Exercises –
A) Write out the part of the passage on 3D object recognition starting with "The PointNet network" and going on through "up to 90.8%.".
B) Carry on the passage on 3D object recognition from the point where it stops.

Reading passage –
Wei et al. [31] extracted the feature description of the invariant angle contour, obtained the feature vector of the object by invariant moment transformation, and compared the cosine of the angle to achieve feature matching. This method can be used for object recognition in complex scenes.

Although existing local feature-based techniques have high accuracy and can handle occlusion and chaos, these methods still have high computational complexity. In order to solve these problems, the literature [32] proposed keypoints-based surface representation (KSR), which does not need to calculate local features, using the geometric relationship between the detected 3D key points to local surface representation, to some extent, it suppresses the noise level.

Local features have good stability and are not easily affected by environmental factors. Even though the amount of data is too large, fast registration can be achieved, but at the cost of algorithm complexity and computational addition. The global feature is invariant, small calculation amount and convenient to understand. Therefore, they can be combined to improve the recognition rate and reduce the calculation amount.

5 Depth Image-Based Method

A narrow depth image [33] is defined as acquiring depth information of an object using a depth sensor such as a microwave or a laser. At present, the methods frequently used for obtaining depth images are stereoscopic vision technology [34], microwave ranging principle and lidar imaging [35].

The more commonly used depth image types are grid representation [36] and point cloud representation [37].

5.1 Grid Representation

The grid consists of points, edges and planes. It is an irregular data structure and has a rich description of the shape and other details.

Fang et al. [38] introduced the grid structure into the multi-view image, so that the grid point position corresponds to the viewpoint image feature vector, and then the model is built according to the local invariant feature statistics of the object. Wang et al. [39] proposed an end-to-end depth learning framework that can generate 3D mesh directly from a single color picture. The CNN is used to represent the 3D mesh, and features are extracted from the input image to produce the correct geometry shape.

Grid data is informative and has a topology. However, when drawing a large scene, performing grid reconstruction will bring about problems such as long calculation time and large amount of information storage.

5.2 Point Cloud Representation

The point cloud is a set of 3D point coordinates of a scene or an object. Due to the huge amount of point cloud scene data, each object contains a large number of features, and each feature corresponds to a high-dimensional description vector, resulting in large computational complexity and low computational efficiency [40].

The PointNet network [41] can process the unordered point cloud and the rotated point cloud data. On this basis, PointNet++ [42] adds a hierarchical structure to the network structure to process local features. The SO-Net [43] network structure simulate the spatial distribution of the point cloud in a self-organizing map (SOM) manner. In ModelNet40 classification, PointNet achieved 86.2%, PointNet++ is remarkably stronger than PointNet, and SO-Net was up to 90.8%.

The graph-based method is a novel method for 3D point cloud object recognition. Wang et al. [44] proposed an EdgeConv module in DGCNN. By stacking or reusing the EdgeConv module, global shape information can be extracted. DGCNN has improved performance by 0.5% over PointNet++. The key to RS-CNN [45] is learning from relation, i.e., the geometric topology constraint among points. RS-CNN reduces the error rate of PointNet++ by 31.2% and with a stronger robustness than PointNet, PointNet++ and DGCNN.

Records –

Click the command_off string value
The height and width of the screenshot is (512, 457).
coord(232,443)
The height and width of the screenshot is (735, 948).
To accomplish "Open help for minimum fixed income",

Task-by-task outputs –
A)
The PointNet network [41] can process the unordered point cloud and the rotated point cloud data. On this basis, PointNet++ [42] adds a hierarchical structure to the network structure to process local features. The SO-Net [43] network structure simulate the spatial distribution of the point cloud in a self-organizing map (SOM) manner. In ModelNet40 classification, PointNet achieved 86.2%, PointNet++ is remarkably stronger than PointNet, and SO-Net was up to 90.8%.

B)
6 Intelligent Algorithm-Based Method

Intelligent algorithm is a kind of engineering practice algorithm realized by computer. It reflects the simulation and reproduction of biological system, human intelligence and physical chemistry. It is widely used in object recognition and image matching. The following is an introduction to several major intelligent algorithms:

6.1 Ant Colony Algorithm

According to the characteristics of ant colonies’ foraging behavior, a population-based simulated evolutionary algorithm was proposed, called Ant Colony Optimization [46].

The idea is that during the foraging process of the ant, information exchanged and transmission will be carried out, and the next walking path will be selected according to the length of the path taken, showing a positive feedback phenomenon [47]. When the ant is unable to move in the next step, the path taken at this time corresponds to a feasible solution in the optimization problem. Zhang et al. [48] combined the relative difference of gradient and statistical mean with image edge detection. The relative difference between the gradient value and the statistical mean is extracted as an ant search for image edge detection. In the future, parallel ACO algorithms can be used to further reduce the computational complexity of the algorithm.

6.2 Particle Swarm Optimization

According to the birds’ foraging behavior, Kennedy and Eberhart proposed Particle Swarm Optimization [49]. Considering the flock of birds as a group of random particles, with the two attributes of direction and distance, with the nearest solution from the food and the optimal solution currently found by the whole population as a reference, the area closest to the food can be regarded as the best solution to the problem.

Due to the rapid loss of diversity, PSO suffers from premature convergence. In order to improve the performance, Wang et al. [50] proposed a hybrid PSO algorithm (DNSPSO), which uses diversity enhancement mechanism and domain search strategies. By combining these two strategies, DNSPSO achieves a trade-off between exploration and development capabilities. Compared to standard PSO, DNSPSO does not increase computation time and has better results on low-dimensional issues.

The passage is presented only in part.